--- Start ---

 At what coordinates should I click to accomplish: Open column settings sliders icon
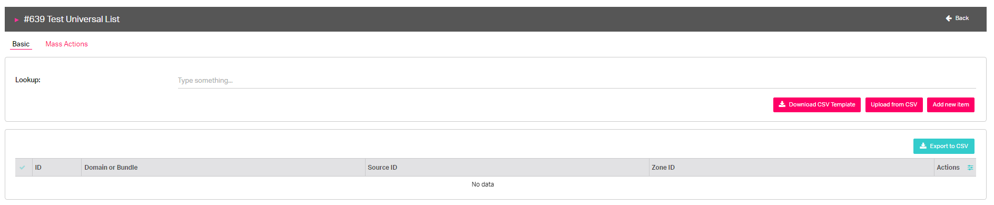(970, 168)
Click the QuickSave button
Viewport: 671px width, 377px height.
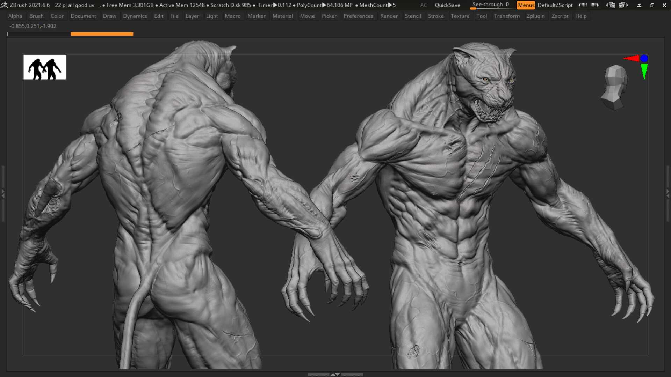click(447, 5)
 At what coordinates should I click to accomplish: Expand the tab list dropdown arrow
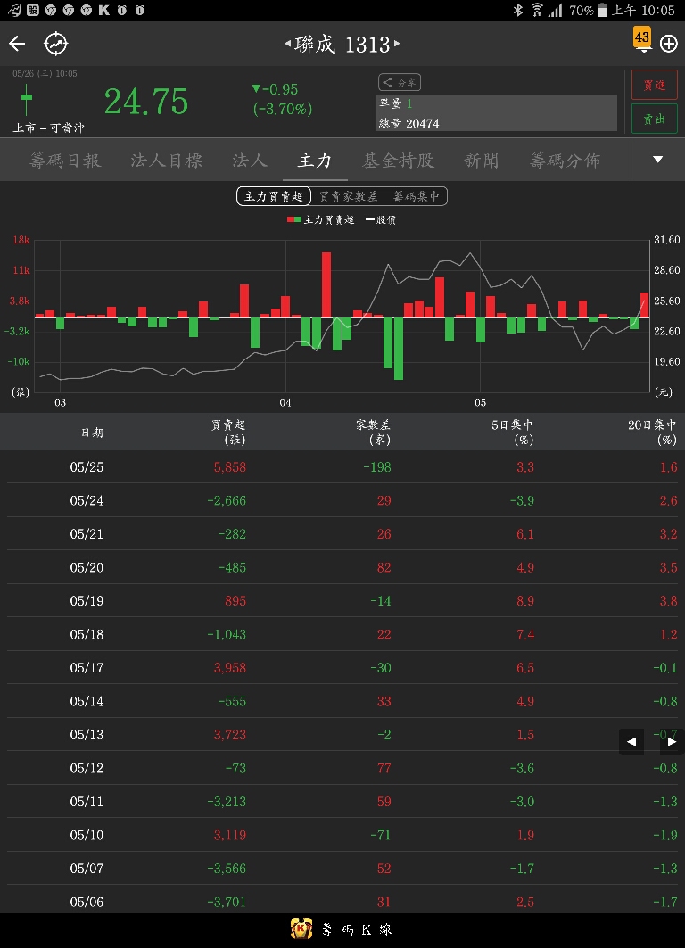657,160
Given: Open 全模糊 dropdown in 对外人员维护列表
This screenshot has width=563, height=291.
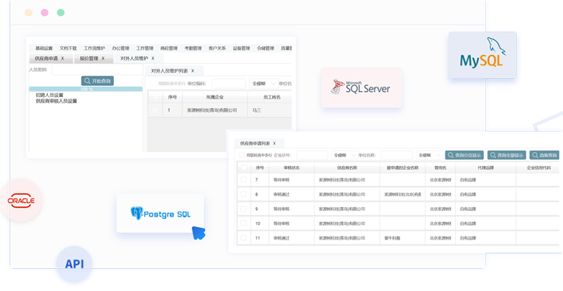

--- End ---
--- Start ---

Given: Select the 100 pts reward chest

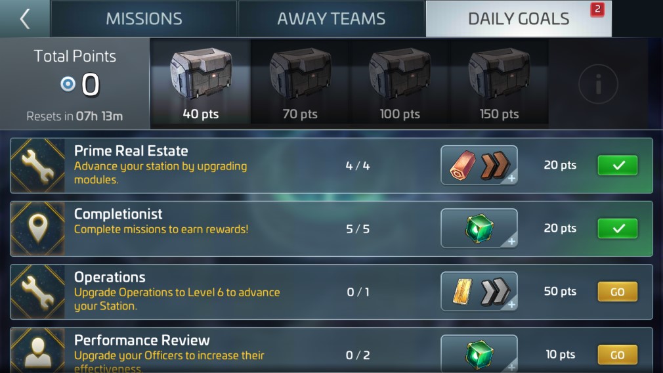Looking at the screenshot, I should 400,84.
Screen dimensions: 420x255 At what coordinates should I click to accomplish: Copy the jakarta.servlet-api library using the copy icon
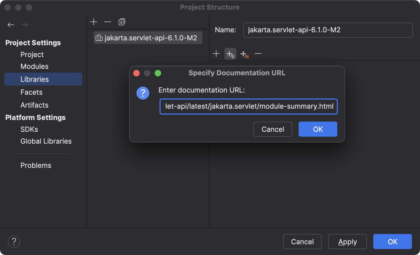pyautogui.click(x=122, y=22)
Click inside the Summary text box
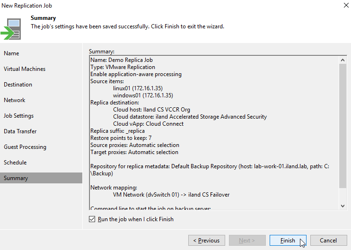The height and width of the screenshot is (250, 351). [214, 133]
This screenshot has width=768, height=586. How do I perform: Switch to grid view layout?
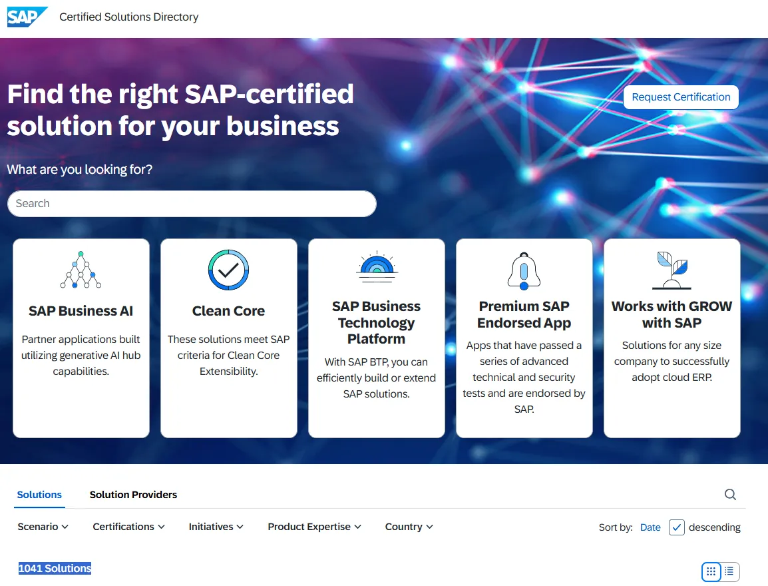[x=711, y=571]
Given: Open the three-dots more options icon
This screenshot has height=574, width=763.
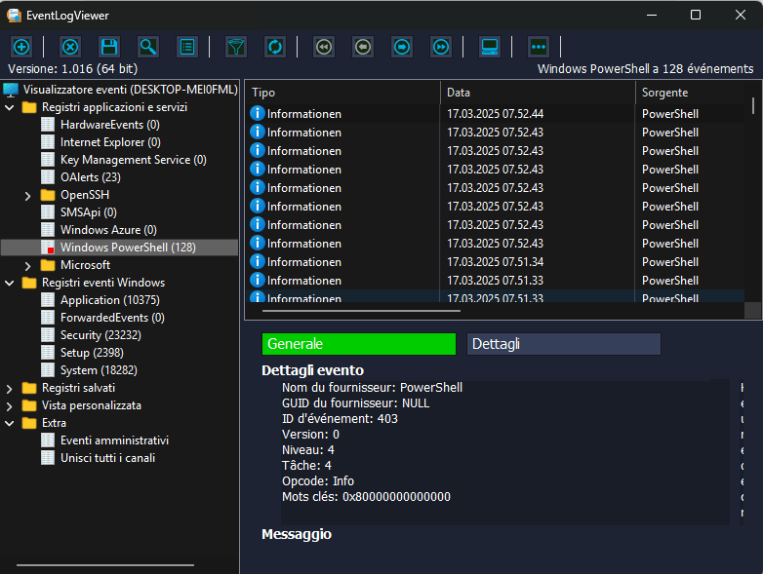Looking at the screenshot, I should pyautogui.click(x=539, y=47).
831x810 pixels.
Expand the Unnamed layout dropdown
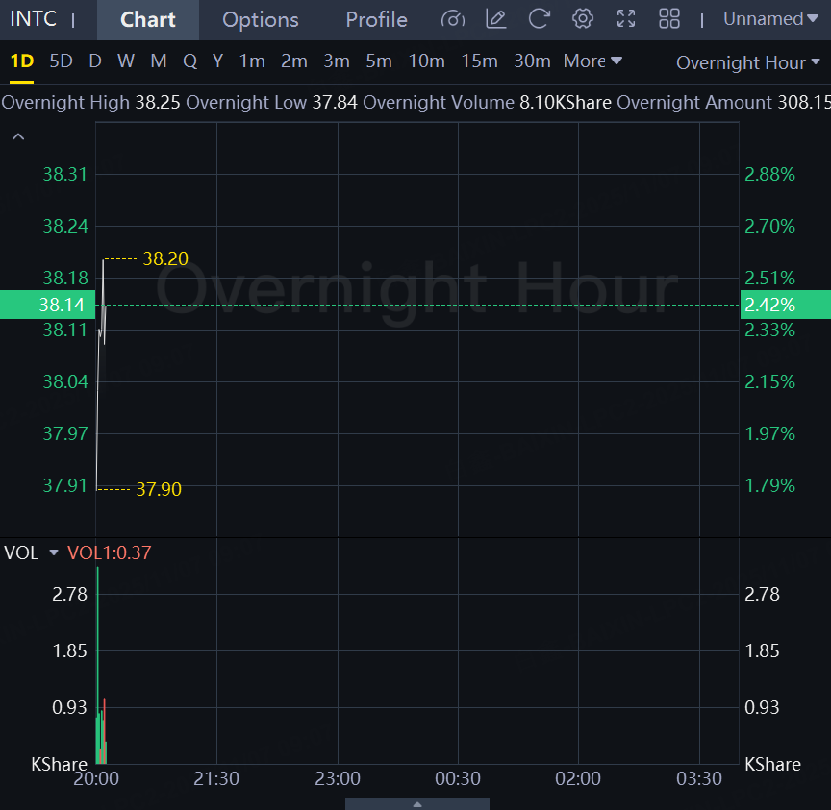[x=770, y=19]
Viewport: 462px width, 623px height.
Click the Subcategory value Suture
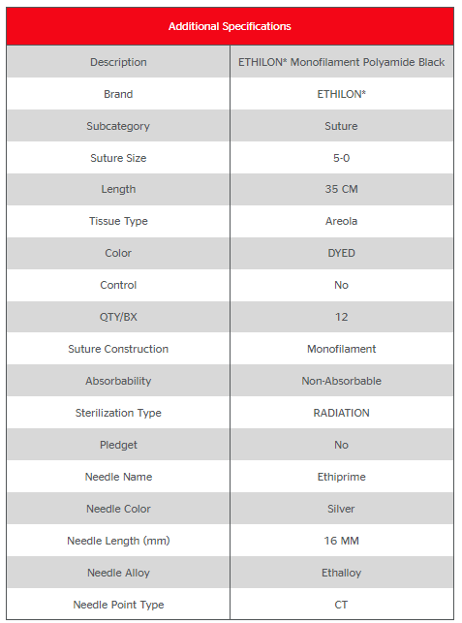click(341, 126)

--- End ---
--- Start ---

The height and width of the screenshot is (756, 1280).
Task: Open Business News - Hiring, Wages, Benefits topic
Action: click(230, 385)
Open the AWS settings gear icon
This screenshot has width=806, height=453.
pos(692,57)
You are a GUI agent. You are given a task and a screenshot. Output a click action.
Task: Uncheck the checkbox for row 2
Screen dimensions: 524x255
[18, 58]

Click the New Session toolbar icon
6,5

--- End ---

Directive:
Express the records from the line with "Given: Open 全模糊 dropdown in 对外人员维护列表" up to and including the line with "This screenshot has width=563, height=291." as a Markdown table with columns Row and Line, leaving out blank lines.

The result:
| Row | Line |
|---|---|
| 1 | Given: Open 全模糊 dropdown in 对外人员维护列表 |
| 2 | This screenshot has width=563, height=291. |